Description of the task
From the first line to the last, restate the data word for word.

Entries shown

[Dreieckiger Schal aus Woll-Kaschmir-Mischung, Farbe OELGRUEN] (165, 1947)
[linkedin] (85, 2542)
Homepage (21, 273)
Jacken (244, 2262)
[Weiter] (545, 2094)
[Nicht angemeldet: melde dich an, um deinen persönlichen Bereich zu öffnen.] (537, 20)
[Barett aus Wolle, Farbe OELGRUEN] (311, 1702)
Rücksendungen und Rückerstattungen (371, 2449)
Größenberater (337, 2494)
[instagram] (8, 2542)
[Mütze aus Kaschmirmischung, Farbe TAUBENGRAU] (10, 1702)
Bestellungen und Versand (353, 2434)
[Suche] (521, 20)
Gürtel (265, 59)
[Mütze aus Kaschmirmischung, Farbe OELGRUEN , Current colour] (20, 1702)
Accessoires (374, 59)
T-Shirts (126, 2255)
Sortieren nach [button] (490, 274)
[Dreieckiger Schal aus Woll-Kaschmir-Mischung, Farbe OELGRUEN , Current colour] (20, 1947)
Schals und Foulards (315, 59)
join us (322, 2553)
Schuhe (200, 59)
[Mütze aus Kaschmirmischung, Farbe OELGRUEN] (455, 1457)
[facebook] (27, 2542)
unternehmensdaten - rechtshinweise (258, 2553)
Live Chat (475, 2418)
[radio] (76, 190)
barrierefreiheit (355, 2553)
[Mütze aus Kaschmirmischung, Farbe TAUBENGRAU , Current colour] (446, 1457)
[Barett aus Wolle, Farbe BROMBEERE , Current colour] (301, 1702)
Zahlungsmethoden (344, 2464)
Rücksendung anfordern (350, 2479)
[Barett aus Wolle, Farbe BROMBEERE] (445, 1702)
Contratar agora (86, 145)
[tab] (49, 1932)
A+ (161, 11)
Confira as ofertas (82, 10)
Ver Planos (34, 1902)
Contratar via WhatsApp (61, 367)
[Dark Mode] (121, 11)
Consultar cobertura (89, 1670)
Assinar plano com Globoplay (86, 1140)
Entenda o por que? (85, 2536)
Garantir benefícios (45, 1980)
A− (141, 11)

Result below
[Dreieckiger Schal aus Woll-Kaschmir-Mischung, Farbe OELGRUEN] (165, 1947)
[linkedin] (85, 2542)
Homepage (21, 273)
Jacken (244, 2262)
[Weiter] (545, 2094)
[Nicht angemeldet: melde dich an, um deinen persönlichen Bereich zu öffnen.] (537, 20)
[Barett aus Wolle, Farbe OELGRUEN] (311, 1702)
Rücksendungen und Rückerstattungen (371, 2449)
Größenberater (337, 2494)
[instagram] (8, 2542)
[Mütze aus Kaschmirmischung, Farbe TAUBENGRAU] (10, 1702)
Bestellungen und Versand (353, 2434)
[Suche] (521, 20)
Gürtel (265, 59)
[Mütze aus Kaschmirmischung, Farbe OELGRUEN , Current colour] (20, 1702)
Accessoires (374, 59)
T-Shirts (126, 2255)
Sortieren nach [button] (490, 274)
[Dreieckiger Schal aus Woll-Kaschmir-Mischung, Farbe OELGRUEN , Current colour] (20, 1947)
Schals und Foulards (315, 59)
join us (322, 2553)
Schuhe (200, 59)
[Mütze aus Kaschmirmischung, Farbe OELGRUEN] (455, 1457)
[facebook] (27, 2542)
unternehmensdaten - rechtshinweise (258, 2553)
Live Chat (475, 2418)
[radio] (76, 190)
barrierefreiheit (355, 2553)
[Mütze aus Kaschmirmischung, Farbe TAUBENGRAU , Current colour] (446, 1457)
[Barett aus Wolle, Farbe BROMBEERE , Current colour] (301, 1702)
Zahlungsmethoden (344, 2464)
Rücksendung anfordern (350, 2479)
[Barett aus Wolle, Farbe BROMBEERE] (445, 1702)
Contratar agora (86, 145)
[tab] (49, 1932)
A+ (161, 11)
Confira as ofertas (82, 10)
Ver Planos (34, 1902)
Contratar via WhatsApp (61, 367)
[Dark Mode] (121, 11)
Consultar cobertura (89, 1670)
Assinar plano com Globoplay (86, 1140)
Entenda o por que? (85, 2536)
Garantir benefícios (45, 1980)
A− (141, 11)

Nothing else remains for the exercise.